Covid-19 cases decline among children in Arkansas

School uptick peaked around Labor Day, is trending down, health official says

Fifth grader Marcques Haley, 10, gets his temperature checked by school nurse, Rachel White, before entering the building on Monday morning, Aug. 24, 2020, at Stephens Elementary School in Little Rock. (Arkansas Democrat-Gazette/Thomas Metthe)
Fifth grader Marcques Haley, 10, gets his temperature checked by school nurse, Rachel White, before entering the building on Monday morning, Aug. 24, 2020, at Stephens Elementary School in Little Rock. (Arkansas Democrat-Gazette/Thomas Metthe)

New coronavirus cases among children in Arkansas appear to be on the decline after an uptick in infections -- linked to the start of the 2022-23 school year -- peaked around Labor Day weekend, a state health official said Monday.

"It does seem as though the case rate within those 18 and younger has turned down," State Epidemiologist Mike Cima said.

"It started turning down last Monday or Tuesday, and it's continued to go down."

Cima's comments came as the number of people reported to be hospitalized in Arkansas with covid-19 fell Monday to its lowest level in more than two months.

Meanwhile, the state didn't record any new covid-19 deaths on Sunday or Monday, leaving the official death toll at 11,961.

Data on Arkansas' covid-19 cases and hospitalized patients was not updated on the state Department of Health's online dashboard on Sunday, and the case numbers for Sunday were still not available from the department on Monday.

An update to the dashboard on Monday, however, indicated that the state's count of cases had risen by 620 since Saturday, down from a rise of 922 cases over the same two-day stretch a week earlier.

Infections among children, who represent about 23% of Arkansas' population, accounted for about 16% of the cases added Sunday and Monday.

"It kind of follows the laws of gravity -- what goes up has to come down," Cima said.

"There's not an infinite number of people that are susceptible or continue to be susceptible. Eventually the virus is going burn itself out, for the lack of a better term."

The rise in infections among children had been blamed for a slight upward trend in Arkansas' overall new case numbers starting in mid-August.

Among other age groups, new cases had been on the decline following the peak in July of a summer surge fueled by new versions of the omicron variant.

Last week, however, Arkansas' overall new case numbers appeared to start heading back down.

Cima said that, as new infections overall were climbing in June and July, the infection rates for children remained lower than those for older age groups.

As a result, compared to adults, fewer children had immunity developed through recent infections when they began returning to classrooms last month.

Cima said the state saw a similar uptick at the start of the 2021-22 school year, and it was also short-lived.

Unlike some other holidays that have led to spikes in cases, this past Labor Day doesn't appear to have changed the downward trajectory of the state's new case numbers.

"My expectation is that there's not going to be a meaningful bump as a result of that holiday," Cima said.

Also on Monday, Health Department spokeswoman Danyelle McNeill said the state late last week ordered an additional 20,100 doses of the Pfizer vaccine that was revamped to target the original strain of the coronavirus as well as the omicron strains that are now responsible for most infections.

She said 14,700 of the doses had arrived in the state as of Monday.

Those doses are on top of 27,000 doses of Pfizer and 21,500 doses of the similarly updated Moderna vaccine ordered by the state that had been delivered as of Friday.

The U.S. Food and Drug Administration on Aug. 31 authorized both vaccines for use as booster doses for people who received their last booster or primary series dose at least two months earlier.

The Pfizer vaccine was cleared for people 12 and older. Moderna's was authorized for people 18 and older.

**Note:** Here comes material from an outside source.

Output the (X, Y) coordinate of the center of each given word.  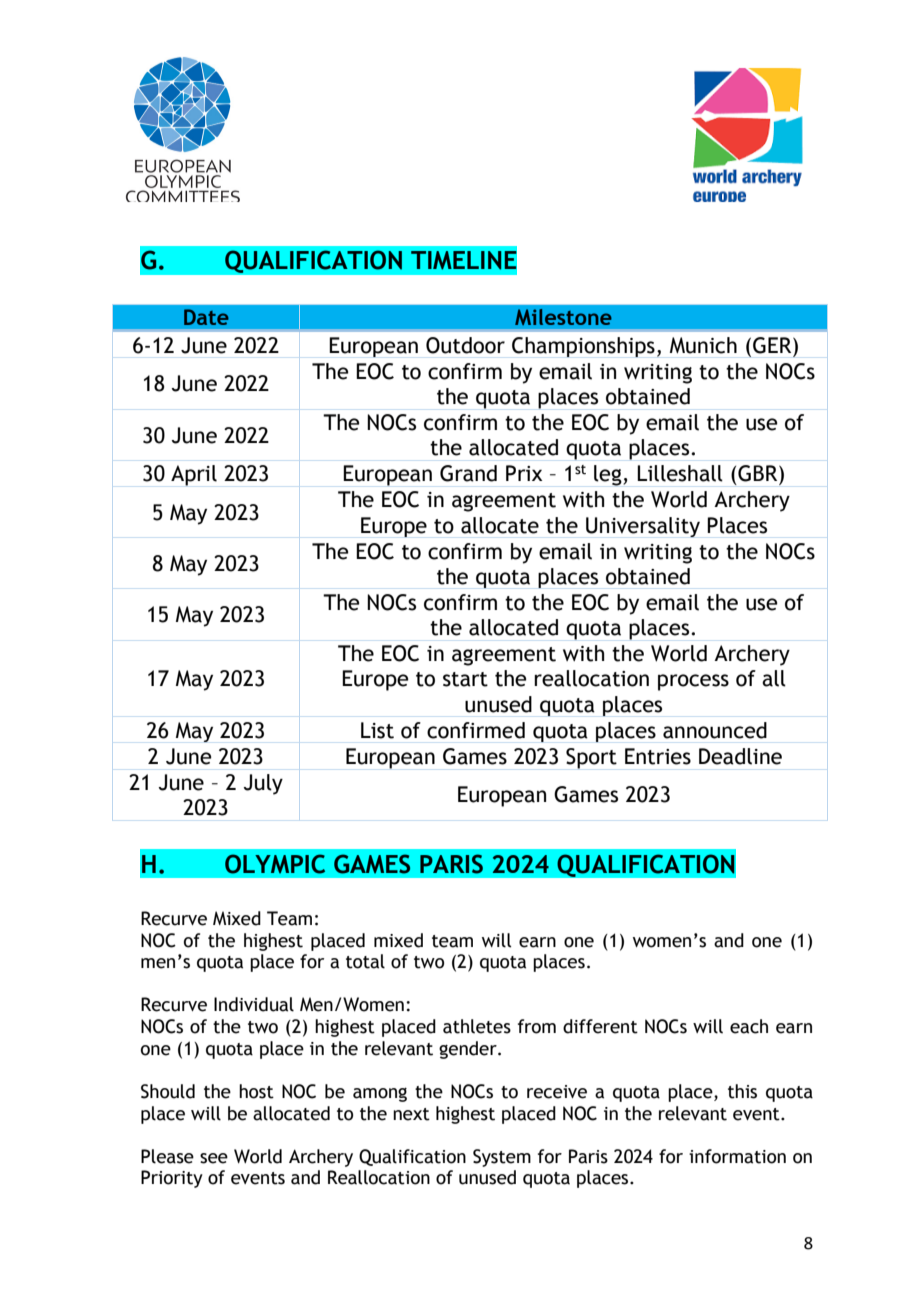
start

Additional doses of the Moderna vaccine aren't expected to be available to the state until next week, McNeill said.

After rising Sunday by five, the reported number of covid-19 patients in the state's hospitals fell Monday by 10, to 258, below the previous two-month low of 261 that the number reached a week earlier.

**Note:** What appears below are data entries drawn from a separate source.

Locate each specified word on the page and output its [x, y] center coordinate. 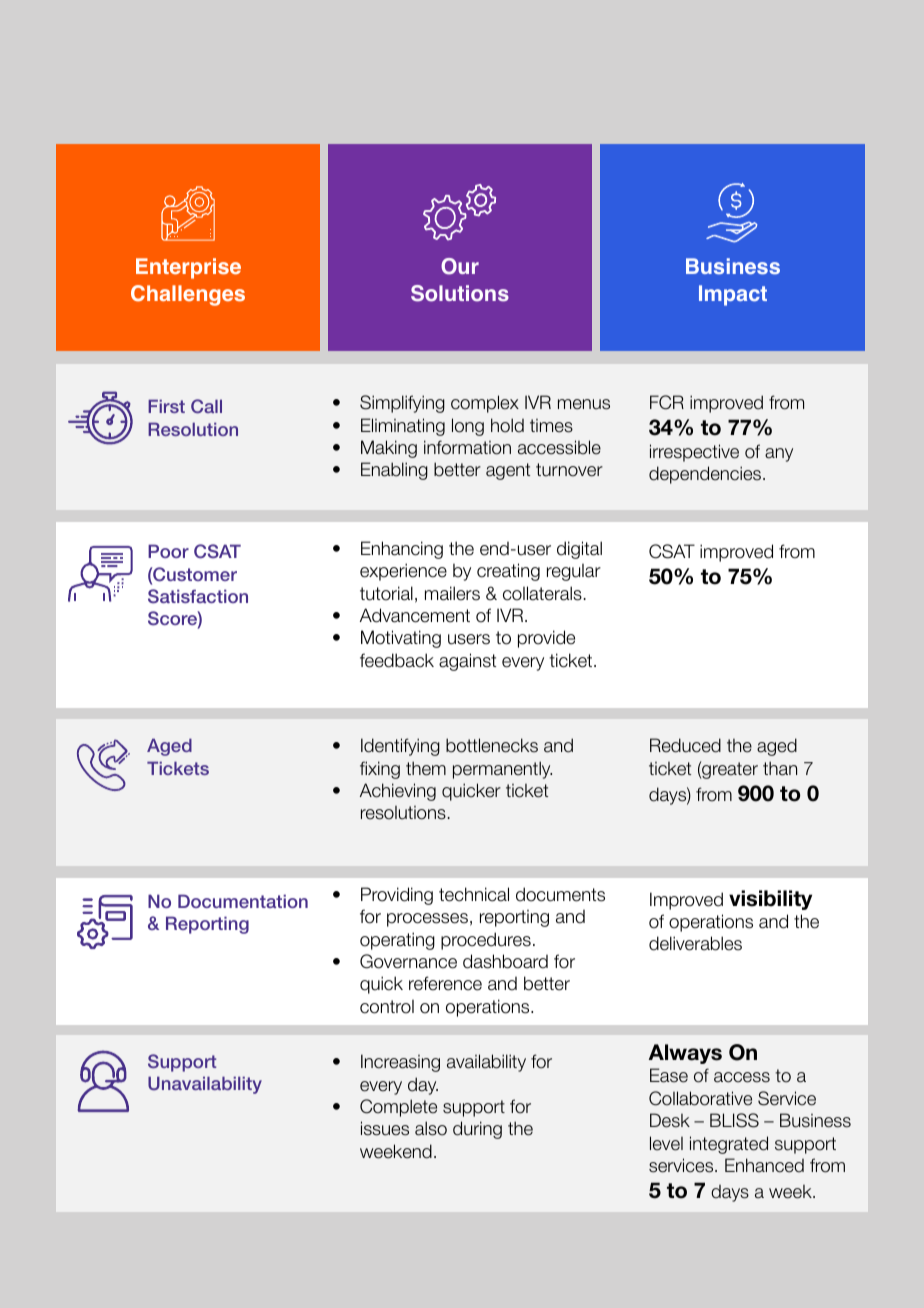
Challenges [188, 295]
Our [460, 266]
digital [579, 550]
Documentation [243, 901]
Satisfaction [198, 596]
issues [385, 1128]
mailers [452, 593]
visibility [770, 900]
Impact [733, 295]
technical [474, 894]
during [477, 1130]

The number as of Monday was the smallest since July 4.

Pulaski County had the largest increase in cases, 107, from Saturday to Monday, followed by Benton County with 53 and Craighead County with 51.

The state's cumulative count of cases since March 2020 rose to 942,084.

The average daily increase in the state's case count over a rolling seven-day period fell from 780 as of Saturday to 737, which was down from an average of 979 a day the previous week.

A total of 10,128 cases in the state were considered active, or currently infectious, on Monday, down from 11,276 as of Saturday and 11,710 the previous Monday.

The number of the state's virus patients who were in intensive care rose Sunday by one and Monday by eight, bringing it to 55.

The number on ventilators fell Sunday by two before rising Monday by four, to 16.

At its hospitals in Little Rock and Springdale, Arkansas Children's had 14 covid-19 patients on Monday, down from 19 on Friday, spokeswoman Hilary DeMillo said.